しあわせのねだん(角田光代/晶文社)

しあわせのねだん
ほんっと、最近この人の本出過ぎ…。ま、小説は間違いなく買ってるんだけど、エッセイもけっこう立て続けに三冊も出てるからなぁ。とはいえこの人のエッセイをハードカバーで買うのは初めてなんだけれども。このほかに古本に関するのと旅行記みたいなエッセイが連続して出てたよね。ま、直木賞受賞後だからかもしれないけど、あまりにたくさん出過ぎてちょっとビックリしてしまう。まぁ、ファンとしては寡作よりは良いけど、あまり多すぎるとありがたみが減るっていうか…ワガママな意見ですが。
本書は「お金」をテーマにしたエッセイ集。さらさらと読める一方でいろいろ考えさせられるところもあり、期待以上に面白かった。こないだ読んだ「今、何してる?」というエッセイも面白かったし、けっこうこの人のエッセイ好きかも。
小説が面白ければその人の書くエッセイも面白いかというと、全然そんなことなくて、まったく別物だと思う。たとえば笑わせるテクをもったエッセイストという別の一面を見せる姫野カオルコ三浦しをん、小説と解け合うような「作品」のレベルにまで高めてしまえる佐藤正午、ストーリーテイラーはそつなくエッセイまで上手いと感じさせる恩田陸
じゃあ角田光代はどうかというと…「普通」だ。「普通」なのに何故か面白い。これってこの人の小説にも通じるな。これまでいっぱい読んできても、この人の面白さを上手く言葉にできないし。この人の話ってどう転んでいくか全然わからない。でも前提として話自体を「見くびらせてる」と思う。で、読んでるこっちが油断してるすきに懐に突いてくるかんじ。やっぱ、「普通」なのに面白い。
この本の中ではラスト二編がすごく好き。「記憶 9800円×2」は毎年恒例にしてる母親の誕生日旅行のなかで一番<最悪>だった旅行を取り上げたもの。ちょっとほろりとさせられる一方で、すごく気になることがある。日光江戸村である占い師に見てもらった著者は「三年後、仕事の関係で何か大きな賞をもらう」と予言されてるのである!このエッセイは書き下ろしでしかも三年前の旅行と記してあるので、この占いめちゃめちゃ当たってるんじゃないの!?さらっと書いてあるだけなので詳細はわからないけど、ものすごく当たる占い師さんなのかも…。ラストの「一日(1995年の、たとえば11月9日 5964円)」では気になる文章があった。

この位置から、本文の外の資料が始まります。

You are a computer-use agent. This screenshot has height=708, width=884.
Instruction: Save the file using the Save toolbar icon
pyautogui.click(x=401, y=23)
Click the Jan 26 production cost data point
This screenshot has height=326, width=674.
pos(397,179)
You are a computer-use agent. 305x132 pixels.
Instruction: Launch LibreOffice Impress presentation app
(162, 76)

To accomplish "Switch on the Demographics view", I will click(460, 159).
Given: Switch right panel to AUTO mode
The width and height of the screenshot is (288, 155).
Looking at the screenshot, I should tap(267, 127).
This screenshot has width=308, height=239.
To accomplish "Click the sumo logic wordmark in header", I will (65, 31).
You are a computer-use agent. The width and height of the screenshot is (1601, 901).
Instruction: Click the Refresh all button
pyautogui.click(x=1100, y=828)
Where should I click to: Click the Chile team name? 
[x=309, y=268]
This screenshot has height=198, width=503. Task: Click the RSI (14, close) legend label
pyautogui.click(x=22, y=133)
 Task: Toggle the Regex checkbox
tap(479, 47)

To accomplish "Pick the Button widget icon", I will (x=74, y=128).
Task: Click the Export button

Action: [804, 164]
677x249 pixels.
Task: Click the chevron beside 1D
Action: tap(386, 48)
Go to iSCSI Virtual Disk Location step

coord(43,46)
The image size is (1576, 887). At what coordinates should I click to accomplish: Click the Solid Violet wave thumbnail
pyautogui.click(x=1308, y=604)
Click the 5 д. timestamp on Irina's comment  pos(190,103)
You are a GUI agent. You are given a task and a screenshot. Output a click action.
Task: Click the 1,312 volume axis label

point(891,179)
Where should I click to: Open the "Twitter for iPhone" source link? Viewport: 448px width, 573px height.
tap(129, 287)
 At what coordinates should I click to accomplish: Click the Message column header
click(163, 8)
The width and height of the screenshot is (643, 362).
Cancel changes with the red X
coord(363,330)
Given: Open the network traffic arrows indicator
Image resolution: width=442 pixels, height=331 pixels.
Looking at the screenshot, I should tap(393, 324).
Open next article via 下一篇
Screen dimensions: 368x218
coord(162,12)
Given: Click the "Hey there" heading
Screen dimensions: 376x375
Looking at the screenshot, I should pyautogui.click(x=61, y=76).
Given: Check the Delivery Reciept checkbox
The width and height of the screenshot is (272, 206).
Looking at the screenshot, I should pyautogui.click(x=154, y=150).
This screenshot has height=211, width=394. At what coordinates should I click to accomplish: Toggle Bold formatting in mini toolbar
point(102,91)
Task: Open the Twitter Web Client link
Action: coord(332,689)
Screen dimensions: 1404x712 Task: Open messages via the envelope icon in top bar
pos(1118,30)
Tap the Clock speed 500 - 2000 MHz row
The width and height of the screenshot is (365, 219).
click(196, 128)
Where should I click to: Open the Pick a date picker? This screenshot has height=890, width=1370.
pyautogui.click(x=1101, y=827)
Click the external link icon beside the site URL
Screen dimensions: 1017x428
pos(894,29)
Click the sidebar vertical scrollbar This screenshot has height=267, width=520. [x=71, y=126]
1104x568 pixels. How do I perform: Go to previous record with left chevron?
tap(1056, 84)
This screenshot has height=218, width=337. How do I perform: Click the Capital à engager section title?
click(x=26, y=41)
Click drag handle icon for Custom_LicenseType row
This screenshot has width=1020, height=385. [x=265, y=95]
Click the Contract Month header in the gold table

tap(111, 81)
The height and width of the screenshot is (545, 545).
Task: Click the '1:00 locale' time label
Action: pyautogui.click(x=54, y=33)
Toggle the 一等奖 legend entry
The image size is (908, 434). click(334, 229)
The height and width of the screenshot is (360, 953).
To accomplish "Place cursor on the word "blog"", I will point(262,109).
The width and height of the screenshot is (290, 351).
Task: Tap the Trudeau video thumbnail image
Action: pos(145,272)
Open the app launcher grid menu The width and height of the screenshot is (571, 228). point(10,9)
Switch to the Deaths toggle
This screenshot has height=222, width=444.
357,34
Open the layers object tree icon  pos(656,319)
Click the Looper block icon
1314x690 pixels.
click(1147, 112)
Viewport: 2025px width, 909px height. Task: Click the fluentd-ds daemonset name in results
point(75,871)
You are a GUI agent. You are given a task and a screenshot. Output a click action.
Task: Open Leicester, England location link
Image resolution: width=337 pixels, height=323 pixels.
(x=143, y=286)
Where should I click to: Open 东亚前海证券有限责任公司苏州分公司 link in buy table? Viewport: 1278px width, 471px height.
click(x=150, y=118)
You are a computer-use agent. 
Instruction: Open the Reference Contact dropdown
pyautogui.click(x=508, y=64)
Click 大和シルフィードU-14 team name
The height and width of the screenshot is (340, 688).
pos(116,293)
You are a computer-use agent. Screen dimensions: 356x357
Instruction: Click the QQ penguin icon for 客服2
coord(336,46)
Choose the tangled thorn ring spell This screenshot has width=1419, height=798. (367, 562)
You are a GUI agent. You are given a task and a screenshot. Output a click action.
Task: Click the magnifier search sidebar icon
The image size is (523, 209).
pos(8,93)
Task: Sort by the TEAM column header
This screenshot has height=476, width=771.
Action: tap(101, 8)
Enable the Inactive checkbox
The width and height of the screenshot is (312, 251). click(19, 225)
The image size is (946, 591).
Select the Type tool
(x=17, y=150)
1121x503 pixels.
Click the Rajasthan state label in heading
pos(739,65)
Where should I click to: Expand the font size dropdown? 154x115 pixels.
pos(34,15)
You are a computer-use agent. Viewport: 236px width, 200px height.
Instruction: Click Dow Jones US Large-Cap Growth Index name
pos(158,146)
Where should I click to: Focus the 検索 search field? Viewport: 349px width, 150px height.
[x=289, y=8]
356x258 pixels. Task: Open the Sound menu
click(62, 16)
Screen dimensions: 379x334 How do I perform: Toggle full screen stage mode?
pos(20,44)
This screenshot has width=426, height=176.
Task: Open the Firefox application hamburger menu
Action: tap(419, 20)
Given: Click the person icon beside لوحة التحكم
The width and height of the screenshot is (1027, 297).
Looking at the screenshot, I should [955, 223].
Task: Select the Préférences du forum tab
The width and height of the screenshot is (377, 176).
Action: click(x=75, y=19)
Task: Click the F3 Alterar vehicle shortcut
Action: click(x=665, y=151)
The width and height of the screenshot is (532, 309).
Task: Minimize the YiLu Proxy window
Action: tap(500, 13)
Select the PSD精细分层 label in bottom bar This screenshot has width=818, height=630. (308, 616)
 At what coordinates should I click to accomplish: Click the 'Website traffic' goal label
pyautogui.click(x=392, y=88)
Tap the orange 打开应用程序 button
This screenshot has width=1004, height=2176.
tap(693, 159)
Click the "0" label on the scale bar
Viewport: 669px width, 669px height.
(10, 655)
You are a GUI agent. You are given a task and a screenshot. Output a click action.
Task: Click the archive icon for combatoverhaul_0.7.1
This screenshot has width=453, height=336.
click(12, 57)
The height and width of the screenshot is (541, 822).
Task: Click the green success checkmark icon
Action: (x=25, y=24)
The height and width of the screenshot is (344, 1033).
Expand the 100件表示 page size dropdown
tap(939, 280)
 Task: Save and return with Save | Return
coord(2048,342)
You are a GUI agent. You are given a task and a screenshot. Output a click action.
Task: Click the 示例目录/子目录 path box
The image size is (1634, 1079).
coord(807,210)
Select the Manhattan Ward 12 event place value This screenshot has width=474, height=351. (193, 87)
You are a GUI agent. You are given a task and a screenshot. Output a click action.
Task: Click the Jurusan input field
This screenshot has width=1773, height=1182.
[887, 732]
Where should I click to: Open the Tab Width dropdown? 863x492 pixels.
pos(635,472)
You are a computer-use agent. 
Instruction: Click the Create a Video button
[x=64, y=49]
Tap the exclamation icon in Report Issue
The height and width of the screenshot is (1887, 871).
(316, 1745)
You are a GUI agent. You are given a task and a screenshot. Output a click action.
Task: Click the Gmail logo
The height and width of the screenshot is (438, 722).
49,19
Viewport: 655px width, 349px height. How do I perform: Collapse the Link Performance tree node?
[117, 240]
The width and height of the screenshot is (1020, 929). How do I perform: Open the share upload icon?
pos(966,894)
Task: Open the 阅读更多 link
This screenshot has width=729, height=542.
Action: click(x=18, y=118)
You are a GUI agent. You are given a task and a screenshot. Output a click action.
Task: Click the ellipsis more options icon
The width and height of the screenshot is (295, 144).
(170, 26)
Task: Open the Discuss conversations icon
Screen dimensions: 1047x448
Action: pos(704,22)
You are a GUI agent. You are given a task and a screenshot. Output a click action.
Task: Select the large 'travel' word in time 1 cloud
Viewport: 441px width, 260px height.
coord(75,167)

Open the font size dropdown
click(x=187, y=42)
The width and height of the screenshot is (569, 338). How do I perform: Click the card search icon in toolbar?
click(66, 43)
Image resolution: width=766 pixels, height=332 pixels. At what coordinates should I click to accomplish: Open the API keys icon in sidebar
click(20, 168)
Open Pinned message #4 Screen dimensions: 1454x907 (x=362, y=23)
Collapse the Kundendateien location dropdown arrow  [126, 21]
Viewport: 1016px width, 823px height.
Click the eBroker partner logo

そうして三十代も後半に近づいた今、思うのは、二十代のときつかったお金がその人の一部を作るのではないか、ということである。/十代のころのお金というのは、多くの場合自分のものではない。親が与えてくれたなかでやりくりしてる。二十代のお金は、例外もあるがほとんどは自分で作った、自分のお金である。なくなろうが、あまろうが、他の責任ではなく、ぜんぶ自分自身のこと。それをどう使ったかということは、その後のその人の、基礎みたいになる。もちろん基礎のすべてではない、一部ではあるが。

まだ二十代まっただ中だが、この言葉の意味はわかる気がする。もちろん今の自分が将来にどういう影響を与えるかなんて知るよしもないけど、お金の使い方という部分だからこそ説得力がある気がする。誰でも最優先するものにお金を払うからね…。
それにしてもこの人は平日の午前8時〜午後5時まで仕事をしているというのを何かで読み、変な人だなと思ってたけど、このエッセイではそのきっかけが語られていて、すごく納得してしまった。でもやっぱすごいと思う。わたしも同じく自分で時間を管理する仕事で酒好きな身だからこそ実感してしまうが、そんな早起きは無理だ…。